The bill of particulars is long, if familiar — Churchill’s disastrous Gallipoli campaign in World War I, his fervor for maintaining Britain’s overseas empire, his misguided efforts during World War II to fight in Africa and the Mediterranean rather than invade France, his deadly lack of interest in the famine in Bengal, his support for carpet-bombing German cities and his cynical deals with Stalin, among others. And of course there was Churchill’s racism, animated by theories about “higher-grade races,” which in his mind did not include Africans, whom he referred to by the N-word; Chinese, whom he called “pigtails”; or Indians, whom he dismissed as “baboos.”
By embracing legend rather than reality, Wheatcroft argues, subsequent leaders have talked themselves into military debacles out of misguided desire to be the next Churchill. “On every occasion when action has been informed by the fear of appeasement or the ghost of Munich,” he writes, “woeful failure has followed, from Korea to Suez to Vietnam to Iraq and much more besides.”
Wheatcroft is a skilled prosecutor with a rapier pen. Churchill is not his only target. He has acerbic asides for all manner of people, including Bernard Montgomery (“bombastic vanity”), George Patton (“barely sane”), Lord Beaverbrook (“a thoroughgoing scoundrel”), Tony Blair (“intellectually second-rate”), Charles de Gaulle (“arrogant and graceless”) and Adlai Stevenson (“pious liberal”), not to mention a variety of competing British historians and, for no discernible reason, Pearl S. Buck.

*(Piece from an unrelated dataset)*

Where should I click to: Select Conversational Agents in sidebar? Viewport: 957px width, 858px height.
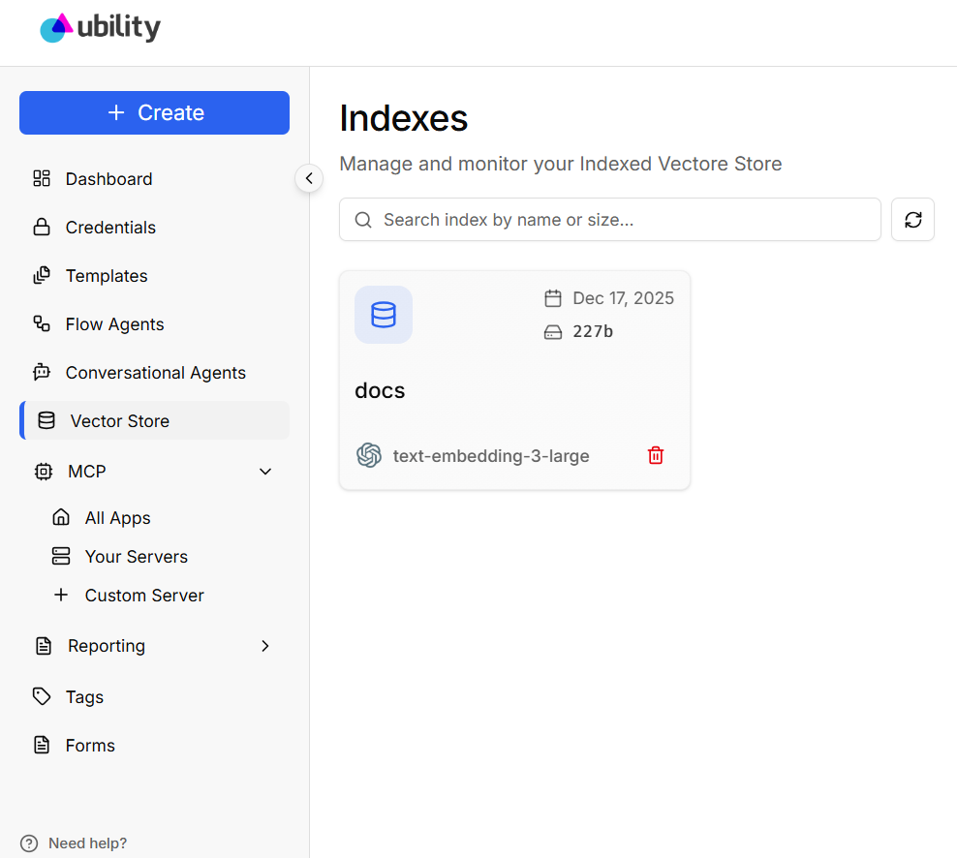[x=155, y=373]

He is especially disdainful of supercilious Americans who created their own Churchill cult without truly understanding who he was. He traces this to John F. Kennedy, the first president to wrap himself in Churchill’s cloak, followed by Ronald Reagan, who quoted Churchill in his first Inaugural Address, and George W. Bush, who kept a Churchill bust in the Oval Office.
Only when the likes of Donald Trump, Rudy Giuliani and Ted Cruz invoke Churchill does Wheatcroft come to his defense: “In his long life Churchill had done and said many foolish, sometimes disastrous and even ignoble things, but he had profound respect for constitutional government and elected legislatures, not least Congress where he had been so loudly cheered. Nothing he had ever done deserved Trump, Giuliani and Cruz.”

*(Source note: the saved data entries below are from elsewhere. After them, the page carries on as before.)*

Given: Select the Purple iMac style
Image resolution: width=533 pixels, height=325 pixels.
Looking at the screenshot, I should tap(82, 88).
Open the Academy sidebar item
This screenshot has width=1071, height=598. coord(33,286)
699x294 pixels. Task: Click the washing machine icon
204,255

If it feels as though Wheatcroft gives short shrift to the profound importance of Churchill’s courageous stand against Hitler, perhaps that is because he has written his book almost as an explicit rejoinder to Andrew Roberts, who celebrated that stand so expertly in his 2018 biography, “Churchill: Walking With Destiny.”
Small wonder that Roberts has already fired back in The Spectator, deriding Wheatcroft’s attack on Churchill as “character assassination” and taking issue with various factual assertions. “Never in the field of Churchill revisionism have so many punches been thrown in so many pages with so few hitting home,” Roberts wrote. They are, of course, taking different views of the same man. Roberts’s book was described in these pages as the best single-volume biography of Churchill yet written. Wheatcroft’s could be the best single-volume indictment of Churchill yet written.
With statues, it is hard to see the complexity. Which is why we have competing books like these to help shape the debate as we edit the past.